The harp guitar itself is unusual right off the bat, as it is a “lyre” form, with two hollow arms projecting out of each side. I particularly like the design and the F-hole touch in each one, but not what looks like super tight clearance for fretting. Stevenson doesn’t elaborate on the purpose of this design, the intent of which was surely the ubiquitous “better, louder, more harp-like tone.”
No, he’s way more interested in devising the most complicated way possible to get the largest amount of chromatic notes out of the fewest amount of sub-basses…and he did it! With only three subs (G, F & C), he achieves fifteen chromatic notes – 3 more than he really needed. It would have been simpler to have just fretted the whole thing.

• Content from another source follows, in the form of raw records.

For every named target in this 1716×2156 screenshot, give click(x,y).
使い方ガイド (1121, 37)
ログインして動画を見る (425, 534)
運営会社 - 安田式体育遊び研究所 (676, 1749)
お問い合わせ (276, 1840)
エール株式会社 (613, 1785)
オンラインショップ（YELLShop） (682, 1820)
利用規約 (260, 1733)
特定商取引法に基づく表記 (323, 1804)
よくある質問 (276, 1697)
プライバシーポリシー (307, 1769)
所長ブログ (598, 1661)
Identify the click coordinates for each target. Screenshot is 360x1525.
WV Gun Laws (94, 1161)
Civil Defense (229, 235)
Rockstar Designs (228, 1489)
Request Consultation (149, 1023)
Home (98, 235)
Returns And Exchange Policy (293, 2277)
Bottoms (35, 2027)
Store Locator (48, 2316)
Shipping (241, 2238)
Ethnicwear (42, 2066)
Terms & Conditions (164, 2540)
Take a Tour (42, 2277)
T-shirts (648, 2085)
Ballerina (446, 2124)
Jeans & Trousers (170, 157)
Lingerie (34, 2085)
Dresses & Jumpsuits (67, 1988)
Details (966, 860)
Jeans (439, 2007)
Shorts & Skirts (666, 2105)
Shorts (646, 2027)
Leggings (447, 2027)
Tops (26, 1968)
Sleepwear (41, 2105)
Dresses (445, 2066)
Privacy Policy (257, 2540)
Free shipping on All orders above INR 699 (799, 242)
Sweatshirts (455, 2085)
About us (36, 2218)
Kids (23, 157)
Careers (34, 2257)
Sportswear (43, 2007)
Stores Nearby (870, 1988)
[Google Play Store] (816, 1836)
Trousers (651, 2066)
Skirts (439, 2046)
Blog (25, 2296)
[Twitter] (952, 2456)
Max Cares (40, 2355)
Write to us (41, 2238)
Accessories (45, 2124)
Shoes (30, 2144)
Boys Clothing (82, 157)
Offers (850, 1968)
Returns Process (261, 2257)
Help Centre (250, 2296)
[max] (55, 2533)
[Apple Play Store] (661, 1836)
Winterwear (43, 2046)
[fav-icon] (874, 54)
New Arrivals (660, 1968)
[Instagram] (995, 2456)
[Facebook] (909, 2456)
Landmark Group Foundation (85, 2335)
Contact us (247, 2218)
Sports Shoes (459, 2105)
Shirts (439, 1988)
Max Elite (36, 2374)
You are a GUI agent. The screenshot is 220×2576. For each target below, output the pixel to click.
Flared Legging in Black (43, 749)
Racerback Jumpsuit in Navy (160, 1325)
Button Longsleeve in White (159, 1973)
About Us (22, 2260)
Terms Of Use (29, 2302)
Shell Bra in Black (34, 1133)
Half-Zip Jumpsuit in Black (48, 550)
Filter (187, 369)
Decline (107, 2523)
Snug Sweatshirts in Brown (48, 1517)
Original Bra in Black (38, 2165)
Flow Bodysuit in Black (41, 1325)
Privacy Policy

But no, the point is that all 15 notes are available as open strings depending on which of four pedals you step on. These connect to, not four, but just two fretting bars – as each rocks on its roller to press down on one or the other fret it is mounted over. With the two rockers in line, it thus covers four frets (beyond the open strings). All 3 subs are engaged and affected when each pedal is depressed, and one simply plays the appropriate string.
Technically, it could work pretty well, as long as Stevenson made house calls to calibrate each one. But can you imagine trying to get a noiseless recording out of such a thing?! It would have to sound like Muddy and Discordant Hammer-on City.
Still, I bet he built a prototype, as it’s so detailed – although maybe not, because doesn’t it look too M. C. Escher-like? As if it cannot actually exist in 3 dimensions? Still, you gotta love the Stevenson “foot-operated, sub-bass pitch-changing, dual-hollow arm harp guitar”!